● **SOURCE MATERIAL**:
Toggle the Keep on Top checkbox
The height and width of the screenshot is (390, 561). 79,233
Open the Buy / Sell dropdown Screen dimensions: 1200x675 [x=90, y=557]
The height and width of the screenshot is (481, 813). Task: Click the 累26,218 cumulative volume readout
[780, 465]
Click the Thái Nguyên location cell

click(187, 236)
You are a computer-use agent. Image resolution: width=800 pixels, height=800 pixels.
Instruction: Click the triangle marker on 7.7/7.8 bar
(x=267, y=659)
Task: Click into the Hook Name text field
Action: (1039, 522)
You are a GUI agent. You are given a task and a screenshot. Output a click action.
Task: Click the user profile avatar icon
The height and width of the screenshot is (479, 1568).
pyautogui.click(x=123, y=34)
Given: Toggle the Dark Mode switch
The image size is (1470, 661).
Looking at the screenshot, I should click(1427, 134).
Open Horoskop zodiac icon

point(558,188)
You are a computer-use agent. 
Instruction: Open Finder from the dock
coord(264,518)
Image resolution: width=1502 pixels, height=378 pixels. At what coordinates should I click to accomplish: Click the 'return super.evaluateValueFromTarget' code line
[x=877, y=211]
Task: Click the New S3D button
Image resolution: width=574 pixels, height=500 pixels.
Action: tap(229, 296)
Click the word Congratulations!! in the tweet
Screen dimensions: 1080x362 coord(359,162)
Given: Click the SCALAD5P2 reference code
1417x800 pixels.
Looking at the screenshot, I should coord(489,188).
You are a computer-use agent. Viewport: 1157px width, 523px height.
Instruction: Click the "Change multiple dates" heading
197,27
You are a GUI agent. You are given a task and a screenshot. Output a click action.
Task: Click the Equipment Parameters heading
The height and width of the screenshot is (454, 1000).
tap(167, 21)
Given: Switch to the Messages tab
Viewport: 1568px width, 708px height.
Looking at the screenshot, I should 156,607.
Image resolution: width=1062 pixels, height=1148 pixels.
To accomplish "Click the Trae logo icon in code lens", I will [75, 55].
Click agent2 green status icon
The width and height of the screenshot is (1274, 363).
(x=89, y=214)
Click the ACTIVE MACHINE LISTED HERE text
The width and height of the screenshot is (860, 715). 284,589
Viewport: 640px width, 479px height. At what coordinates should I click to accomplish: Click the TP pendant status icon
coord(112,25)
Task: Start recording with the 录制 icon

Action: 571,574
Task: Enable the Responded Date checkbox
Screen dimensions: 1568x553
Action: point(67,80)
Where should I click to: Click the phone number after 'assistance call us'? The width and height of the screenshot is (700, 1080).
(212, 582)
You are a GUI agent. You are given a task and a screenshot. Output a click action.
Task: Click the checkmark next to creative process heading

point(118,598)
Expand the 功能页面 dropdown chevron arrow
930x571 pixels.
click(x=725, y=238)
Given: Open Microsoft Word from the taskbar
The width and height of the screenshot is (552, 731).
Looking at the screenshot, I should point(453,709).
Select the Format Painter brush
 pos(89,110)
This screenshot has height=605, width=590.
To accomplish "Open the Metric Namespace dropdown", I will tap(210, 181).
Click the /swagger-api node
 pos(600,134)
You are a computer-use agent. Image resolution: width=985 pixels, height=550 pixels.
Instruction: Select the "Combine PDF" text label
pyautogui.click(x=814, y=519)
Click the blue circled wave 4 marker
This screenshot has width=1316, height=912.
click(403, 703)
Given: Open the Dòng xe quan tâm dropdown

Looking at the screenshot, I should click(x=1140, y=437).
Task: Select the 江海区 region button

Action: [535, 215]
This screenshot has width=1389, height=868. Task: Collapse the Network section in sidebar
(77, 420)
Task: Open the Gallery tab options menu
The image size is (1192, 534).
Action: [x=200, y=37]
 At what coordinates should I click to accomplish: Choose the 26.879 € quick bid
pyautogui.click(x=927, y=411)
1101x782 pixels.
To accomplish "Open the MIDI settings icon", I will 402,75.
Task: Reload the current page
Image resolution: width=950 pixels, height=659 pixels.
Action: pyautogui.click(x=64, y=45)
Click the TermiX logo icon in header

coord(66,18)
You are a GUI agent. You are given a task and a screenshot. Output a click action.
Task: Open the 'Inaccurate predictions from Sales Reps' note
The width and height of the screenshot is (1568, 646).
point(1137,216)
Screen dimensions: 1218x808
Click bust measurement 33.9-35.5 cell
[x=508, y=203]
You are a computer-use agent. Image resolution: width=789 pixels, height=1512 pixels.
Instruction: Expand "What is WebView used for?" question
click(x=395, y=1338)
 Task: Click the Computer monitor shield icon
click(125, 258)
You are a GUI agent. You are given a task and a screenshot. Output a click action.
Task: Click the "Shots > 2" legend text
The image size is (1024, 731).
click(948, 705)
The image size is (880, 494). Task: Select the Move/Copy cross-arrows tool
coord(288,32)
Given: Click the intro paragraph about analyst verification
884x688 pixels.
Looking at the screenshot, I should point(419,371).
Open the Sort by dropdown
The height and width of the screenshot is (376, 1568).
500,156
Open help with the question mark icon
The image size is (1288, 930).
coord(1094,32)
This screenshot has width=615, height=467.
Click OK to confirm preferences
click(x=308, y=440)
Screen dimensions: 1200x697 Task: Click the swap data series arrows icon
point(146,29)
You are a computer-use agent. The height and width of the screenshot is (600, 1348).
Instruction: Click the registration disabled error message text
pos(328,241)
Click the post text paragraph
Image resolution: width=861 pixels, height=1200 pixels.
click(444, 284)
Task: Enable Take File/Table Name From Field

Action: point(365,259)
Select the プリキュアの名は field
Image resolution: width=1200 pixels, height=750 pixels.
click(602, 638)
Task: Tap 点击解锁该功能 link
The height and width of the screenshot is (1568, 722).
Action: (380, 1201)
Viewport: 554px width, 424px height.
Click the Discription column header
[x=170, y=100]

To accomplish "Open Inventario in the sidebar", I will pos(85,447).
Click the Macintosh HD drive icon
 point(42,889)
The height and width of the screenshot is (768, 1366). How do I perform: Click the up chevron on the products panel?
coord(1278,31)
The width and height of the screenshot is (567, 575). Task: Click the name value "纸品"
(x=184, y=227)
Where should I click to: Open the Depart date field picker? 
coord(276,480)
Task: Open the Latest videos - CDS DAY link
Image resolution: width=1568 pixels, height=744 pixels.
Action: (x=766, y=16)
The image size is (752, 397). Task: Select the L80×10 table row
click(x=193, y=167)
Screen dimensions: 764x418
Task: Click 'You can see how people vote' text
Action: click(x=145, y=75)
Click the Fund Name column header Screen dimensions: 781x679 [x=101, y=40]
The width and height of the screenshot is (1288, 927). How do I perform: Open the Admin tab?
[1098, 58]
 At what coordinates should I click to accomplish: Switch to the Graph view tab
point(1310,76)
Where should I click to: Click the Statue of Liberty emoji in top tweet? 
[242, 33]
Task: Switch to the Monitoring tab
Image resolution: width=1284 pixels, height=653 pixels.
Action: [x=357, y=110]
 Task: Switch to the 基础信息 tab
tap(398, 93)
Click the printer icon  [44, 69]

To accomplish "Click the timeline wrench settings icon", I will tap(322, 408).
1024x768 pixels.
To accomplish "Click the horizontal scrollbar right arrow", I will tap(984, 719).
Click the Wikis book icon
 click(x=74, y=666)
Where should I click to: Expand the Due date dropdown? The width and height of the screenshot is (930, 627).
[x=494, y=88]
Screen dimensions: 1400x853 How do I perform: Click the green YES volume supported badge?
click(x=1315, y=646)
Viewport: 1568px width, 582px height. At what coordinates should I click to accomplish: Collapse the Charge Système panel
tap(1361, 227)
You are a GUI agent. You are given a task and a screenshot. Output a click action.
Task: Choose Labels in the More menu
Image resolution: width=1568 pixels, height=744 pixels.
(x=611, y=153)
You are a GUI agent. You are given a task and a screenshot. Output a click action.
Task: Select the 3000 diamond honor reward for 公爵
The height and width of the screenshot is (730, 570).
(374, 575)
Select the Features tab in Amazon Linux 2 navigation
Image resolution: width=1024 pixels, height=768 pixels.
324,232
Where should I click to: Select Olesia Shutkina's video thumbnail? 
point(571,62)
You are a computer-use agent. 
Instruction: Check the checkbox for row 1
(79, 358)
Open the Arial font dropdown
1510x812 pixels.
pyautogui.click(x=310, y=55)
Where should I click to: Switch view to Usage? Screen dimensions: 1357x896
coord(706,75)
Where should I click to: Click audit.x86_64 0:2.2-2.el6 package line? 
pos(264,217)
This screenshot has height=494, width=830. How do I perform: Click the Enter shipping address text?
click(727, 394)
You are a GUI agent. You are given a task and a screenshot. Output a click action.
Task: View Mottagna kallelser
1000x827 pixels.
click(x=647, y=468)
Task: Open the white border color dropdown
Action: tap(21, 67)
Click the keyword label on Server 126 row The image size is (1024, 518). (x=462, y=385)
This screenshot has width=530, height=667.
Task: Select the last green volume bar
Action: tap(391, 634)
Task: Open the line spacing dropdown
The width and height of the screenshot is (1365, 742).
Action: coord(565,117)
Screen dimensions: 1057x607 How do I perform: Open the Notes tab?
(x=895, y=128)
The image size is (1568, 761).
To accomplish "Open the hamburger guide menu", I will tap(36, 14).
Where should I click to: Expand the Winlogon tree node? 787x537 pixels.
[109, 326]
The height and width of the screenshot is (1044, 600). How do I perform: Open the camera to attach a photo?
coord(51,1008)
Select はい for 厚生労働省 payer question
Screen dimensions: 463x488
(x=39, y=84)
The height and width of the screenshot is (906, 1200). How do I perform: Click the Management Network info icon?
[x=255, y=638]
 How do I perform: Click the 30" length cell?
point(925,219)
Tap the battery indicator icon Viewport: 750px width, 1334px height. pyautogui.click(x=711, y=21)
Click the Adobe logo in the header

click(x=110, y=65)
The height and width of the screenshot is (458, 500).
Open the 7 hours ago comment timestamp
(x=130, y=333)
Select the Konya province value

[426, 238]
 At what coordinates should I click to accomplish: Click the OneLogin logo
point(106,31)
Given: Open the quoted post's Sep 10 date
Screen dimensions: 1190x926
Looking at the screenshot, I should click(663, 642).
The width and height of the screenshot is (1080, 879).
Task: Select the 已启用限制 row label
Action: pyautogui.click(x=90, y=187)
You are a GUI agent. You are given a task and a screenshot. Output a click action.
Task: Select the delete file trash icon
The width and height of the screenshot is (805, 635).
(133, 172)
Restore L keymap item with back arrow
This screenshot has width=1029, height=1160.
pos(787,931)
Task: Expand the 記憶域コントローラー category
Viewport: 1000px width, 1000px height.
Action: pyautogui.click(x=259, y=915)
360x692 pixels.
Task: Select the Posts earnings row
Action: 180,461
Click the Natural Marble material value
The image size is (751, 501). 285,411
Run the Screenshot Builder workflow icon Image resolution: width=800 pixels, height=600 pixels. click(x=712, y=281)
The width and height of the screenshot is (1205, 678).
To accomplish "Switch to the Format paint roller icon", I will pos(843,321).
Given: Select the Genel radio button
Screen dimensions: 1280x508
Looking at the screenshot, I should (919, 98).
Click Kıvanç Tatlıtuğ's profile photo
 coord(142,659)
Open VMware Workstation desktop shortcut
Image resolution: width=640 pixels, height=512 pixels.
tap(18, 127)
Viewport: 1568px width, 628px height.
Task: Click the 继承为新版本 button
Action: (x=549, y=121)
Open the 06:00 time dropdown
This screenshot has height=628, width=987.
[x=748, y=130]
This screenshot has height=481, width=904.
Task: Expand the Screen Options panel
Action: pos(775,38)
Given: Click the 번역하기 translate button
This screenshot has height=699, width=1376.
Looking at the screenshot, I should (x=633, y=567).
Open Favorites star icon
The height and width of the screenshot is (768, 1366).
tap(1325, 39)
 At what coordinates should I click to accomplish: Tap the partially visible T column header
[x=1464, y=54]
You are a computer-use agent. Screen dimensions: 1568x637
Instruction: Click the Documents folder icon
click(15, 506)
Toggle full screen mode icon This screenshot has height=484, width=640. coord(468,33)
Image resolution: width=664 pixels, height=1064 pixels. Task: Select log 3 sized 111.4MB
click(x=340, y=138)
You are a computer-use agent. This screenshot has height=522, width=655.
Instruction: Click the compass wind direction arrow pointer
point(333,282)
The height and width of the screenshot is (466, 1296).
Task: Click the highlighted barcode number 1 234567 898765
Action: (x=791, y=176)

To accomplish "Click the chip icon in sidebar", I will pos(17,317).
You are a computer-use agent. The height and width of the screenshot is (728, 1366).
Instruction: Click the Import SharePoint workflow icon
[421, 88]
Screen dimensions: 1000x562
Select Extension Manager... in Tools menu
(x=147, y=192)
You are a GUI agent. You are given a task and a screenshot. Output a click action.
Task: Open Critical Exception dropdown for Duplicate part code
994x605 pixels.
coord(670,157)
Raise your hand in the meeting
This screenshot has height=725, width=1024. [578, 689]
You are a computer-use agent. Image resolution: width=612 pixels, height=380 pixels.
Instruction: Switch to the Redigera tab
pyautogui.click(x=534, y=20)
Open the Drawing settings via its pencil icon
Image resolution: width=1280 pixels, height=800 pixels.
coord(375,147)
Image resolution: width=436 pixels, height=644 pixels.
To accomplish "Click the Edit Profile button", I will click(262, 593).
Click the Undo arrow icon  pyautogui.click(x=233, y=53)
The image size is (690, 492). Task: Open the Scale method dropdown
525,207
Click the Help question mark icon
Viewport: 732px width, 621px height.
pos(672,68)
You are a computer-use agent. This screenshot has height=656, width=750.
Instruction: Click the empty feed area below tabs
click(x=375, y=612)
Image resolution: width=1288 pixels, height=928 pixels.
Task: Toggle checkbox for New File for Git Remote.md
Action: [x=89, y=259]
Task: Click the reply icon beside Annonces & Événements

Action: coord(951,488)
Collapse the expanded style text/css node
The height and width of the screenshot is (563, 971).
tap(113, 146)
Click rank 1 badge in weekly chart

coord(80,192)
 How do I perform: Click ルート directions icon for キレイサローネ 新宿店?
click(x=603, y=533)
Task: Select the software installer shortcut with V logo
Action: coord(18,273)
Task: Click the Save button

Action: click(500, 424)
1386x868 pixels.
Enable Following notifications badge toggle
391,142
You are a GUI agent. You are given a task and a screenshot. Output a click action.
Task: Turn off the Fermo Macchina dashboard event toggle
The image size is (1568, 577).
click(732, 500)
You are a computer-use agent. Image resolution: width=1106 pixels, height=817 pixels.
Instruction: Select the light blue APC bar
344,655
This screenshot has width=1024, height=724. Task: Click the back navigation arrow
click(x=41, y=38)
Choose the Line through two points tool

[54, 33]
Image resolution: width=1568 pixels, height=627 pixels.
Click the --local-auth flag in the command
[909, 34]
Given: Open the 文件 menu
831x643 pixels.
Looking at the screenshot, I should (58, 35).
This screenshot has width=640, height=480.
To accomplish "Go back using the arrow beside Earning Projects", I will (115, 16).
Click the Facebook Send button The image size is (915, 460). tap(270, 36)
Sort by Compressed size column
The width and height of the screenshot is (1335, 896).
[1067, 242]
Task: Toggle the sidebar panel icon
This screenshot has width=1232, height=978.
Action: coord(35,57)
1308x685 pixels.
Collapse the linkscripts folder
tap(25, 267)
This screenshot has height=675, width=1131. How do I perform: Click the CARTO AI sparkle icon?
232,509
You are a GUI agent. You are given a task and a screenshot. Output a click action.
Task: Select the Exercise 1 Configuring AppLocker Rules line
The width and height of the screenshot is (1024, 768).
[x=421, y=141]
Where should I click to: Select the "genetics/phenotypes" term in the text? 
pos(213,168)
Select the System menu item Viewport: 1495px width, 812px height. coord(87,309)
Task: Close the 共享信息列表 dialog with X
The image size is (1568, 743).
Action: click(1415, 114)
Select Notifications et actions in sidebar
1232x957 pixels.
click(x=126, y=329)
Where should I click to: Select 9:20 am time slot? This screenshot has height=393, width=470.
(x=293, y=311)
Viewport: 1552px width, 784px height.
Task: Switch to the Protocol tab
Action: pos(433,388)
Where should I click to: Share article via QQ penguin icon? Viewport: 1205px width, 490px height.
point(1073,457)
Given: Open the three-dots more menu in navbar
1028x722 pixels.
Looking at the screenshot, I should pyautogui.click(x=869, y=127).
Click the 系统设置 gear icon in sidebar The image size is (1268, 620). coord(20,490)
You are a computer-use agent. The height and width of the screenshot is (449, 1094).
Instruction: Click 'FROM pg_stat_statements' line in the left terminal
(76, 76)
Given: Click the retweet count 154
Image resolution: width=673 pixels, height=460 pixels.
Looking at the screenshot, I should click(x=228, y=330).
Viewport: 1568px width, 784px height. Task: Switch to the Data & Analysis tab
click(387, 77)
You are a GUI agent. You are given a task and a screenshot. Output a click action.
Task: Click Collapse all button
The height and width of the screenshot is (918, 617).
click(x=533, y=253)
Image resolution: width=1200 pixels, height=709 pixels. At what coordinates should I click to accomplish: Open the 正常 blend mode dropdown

● **WHAT IS NEEDED**: All of the lines above that carry the string "Sort" need to be found and copied.

● **EXERCISE OUTPUT**:
Open the Sort by dropdown
Sort by Compressed size column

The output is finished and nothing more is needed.